Check with your lender before asking for assistance from the seller because some have strict requirements as to how much of a credit you can receive.
Look Into Government Programs
You might qualify for a VA loan backed by the U.S. Department of Veterans Affairs if you've served your country in the Armed Forces.
The government also runs several down payment assistance programs for first-time home buyers. HUD won't give grants and assistance to individuals, but it does fund local governments and some non-profit organizations.
You might also check with your county to see whether it offers special programs to encourage homeownership in certain neighborhoods or for other reasons.
For example, New Jersey has a program that offers $10,000 to qualified homebuyers who purchase within the state. It's a no-interest, forgivable second loan with no monthly payment and the balance doesn't come due for five years.
Consider 100% Financing
You might qualify for a 100% loan if you have excellent credit and your community offers special first-time home buyer programs. That could be a single mortgage backed by mortgage insurance, or you might qualify for a "silent" second mortgage that comes due when you sell.
Talk to your mortgage broker to see which programs might be available for you.
Tap Your Retirement Funds
Certain retirement accounts will let you borrow from them to buy a home. Check with your accountant for current regulations. Some will let you take out the principal balance without a penalty.
You can't tap into an IRA, but you can usually borrow from your 401(k) subject to certain rules.
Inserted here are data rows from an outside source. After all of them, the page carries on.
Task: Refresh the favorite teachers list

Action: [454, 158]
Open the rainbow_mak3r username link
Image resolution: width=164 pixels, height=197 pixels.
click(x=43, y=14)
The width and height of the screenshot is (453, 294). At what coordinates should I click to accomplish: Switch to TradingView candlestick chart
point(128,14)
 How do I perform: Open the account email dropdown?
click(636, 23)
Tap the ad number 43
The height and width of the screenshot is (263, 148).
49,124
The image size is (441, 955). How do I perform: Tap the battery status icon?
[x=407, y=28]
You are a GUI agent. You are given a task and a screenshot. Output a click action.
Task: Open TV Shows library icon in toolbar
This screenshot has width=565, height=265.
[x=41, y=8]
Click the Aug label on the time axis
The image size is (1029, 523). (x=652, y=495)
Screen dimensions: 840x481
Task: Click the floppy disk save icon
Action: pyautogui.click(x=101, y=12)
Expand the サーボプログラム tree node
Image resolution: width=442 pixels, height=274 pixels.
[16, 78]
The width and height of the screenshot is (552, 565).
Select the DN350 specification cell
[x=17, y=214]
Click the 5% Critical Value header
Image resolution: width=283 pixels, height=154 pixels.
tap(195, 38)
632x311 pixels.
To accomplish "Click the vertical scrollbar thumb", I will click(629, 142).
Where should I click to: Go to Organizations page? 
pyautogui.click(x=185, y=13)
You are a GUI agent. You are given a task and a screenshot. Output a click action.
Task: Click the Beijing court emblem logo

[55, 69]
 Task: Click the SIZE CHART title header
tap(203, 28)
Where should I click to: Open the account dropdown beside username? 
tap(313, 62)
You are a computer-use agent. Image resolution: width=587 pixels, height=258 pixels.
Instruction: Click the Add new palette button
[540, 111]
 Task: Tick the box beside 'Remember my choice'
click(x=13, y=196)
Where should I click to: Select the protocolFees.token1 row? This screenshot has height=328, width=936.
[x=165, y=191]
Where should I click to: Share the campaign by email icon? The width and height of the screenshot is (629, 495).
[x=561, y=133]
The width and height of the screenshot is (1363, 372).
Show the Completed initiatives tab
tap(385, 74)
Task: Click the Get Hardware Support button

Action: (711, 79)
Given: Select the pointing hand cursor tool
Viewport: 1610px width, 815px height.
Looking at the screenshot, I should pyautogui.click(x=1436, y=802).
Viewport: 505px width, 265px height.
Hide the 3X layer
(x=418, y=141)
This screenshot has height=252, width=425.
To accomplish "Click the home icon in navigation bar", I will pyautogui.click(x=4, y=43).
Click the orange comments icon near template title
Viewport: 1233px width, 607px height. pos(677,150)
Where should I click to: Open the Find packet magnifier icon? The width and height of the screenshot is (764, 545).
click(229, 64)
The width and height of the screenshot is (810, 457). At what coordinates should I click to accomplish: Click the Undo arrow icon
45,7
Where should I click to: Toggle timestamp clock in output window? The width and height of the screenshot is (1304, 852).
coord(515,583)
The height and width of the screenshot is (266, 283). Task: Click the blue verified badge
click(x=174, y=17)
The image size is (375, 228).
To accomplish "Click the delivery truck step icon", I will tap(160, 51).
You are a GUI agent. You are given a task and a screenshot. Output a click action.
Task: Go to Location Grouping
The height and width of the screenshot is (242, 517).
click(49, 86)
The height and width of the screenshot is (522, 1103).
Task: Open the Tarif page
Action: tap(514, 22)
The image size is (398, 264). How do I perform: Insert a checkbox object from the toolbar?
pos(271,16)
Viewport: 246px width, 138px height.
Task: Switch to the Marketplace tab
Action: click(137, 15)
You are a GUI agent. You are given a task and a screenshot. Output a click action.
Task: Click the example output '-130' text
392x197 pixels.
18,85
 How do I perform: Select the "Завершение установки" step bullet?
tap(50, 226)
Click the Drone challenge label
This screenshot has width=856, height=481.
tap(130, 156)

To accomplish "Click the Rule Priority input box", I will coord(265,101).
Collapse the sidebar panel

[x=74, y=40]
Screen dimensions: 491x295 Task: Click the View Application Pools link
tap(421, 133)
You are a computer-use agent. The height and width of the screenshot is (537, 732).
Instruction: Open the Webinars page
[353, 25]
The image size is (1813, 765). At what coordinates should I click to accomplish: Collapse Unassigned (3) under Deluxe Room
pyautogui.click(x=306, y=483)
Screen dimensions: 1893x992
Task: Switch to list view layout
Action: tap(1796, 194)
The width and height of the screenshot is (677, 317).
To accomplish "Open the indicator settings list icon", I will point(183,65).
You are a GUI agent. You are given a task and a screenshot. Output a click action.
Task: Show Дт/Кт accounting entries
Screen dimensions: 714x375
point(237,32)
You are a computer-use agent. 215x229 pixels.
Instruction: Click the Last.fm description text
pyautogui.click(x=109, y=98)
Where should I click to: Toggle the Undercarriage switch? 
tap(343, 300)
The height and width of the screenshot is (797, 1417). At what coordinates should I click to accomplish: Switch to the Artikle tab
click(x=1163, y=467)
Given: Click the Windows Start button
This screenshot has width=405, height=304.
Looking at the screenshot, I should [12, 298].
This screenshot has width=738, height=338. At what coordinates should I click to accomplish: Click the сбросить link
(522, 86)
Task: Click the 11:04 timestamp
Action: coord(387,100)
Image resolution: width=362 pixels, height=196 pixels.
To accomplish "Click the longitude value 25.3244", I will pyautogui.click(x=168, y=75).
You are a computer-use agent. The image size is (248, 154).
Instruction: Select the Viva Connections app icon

Individual plans can limit the amount you can borrow, and the money will become taxable if you default on the loan.
Frequently Asked Questions (FAQs)
What is the average down payment for a house?
According to a 2020 survey by the National Association of Realtors, the average down payment for a home in the U.S. is 12%. Broken down further, it's 6% for first-time home buyers and 16% for repeat buyers.
When do I have to have my down payment for a house?
Your down payment, along with any closing costs you're paying out of pocket, will be due at the time of closing. Any earnest money you paid when you made your offer will be applied toward your down balance owed.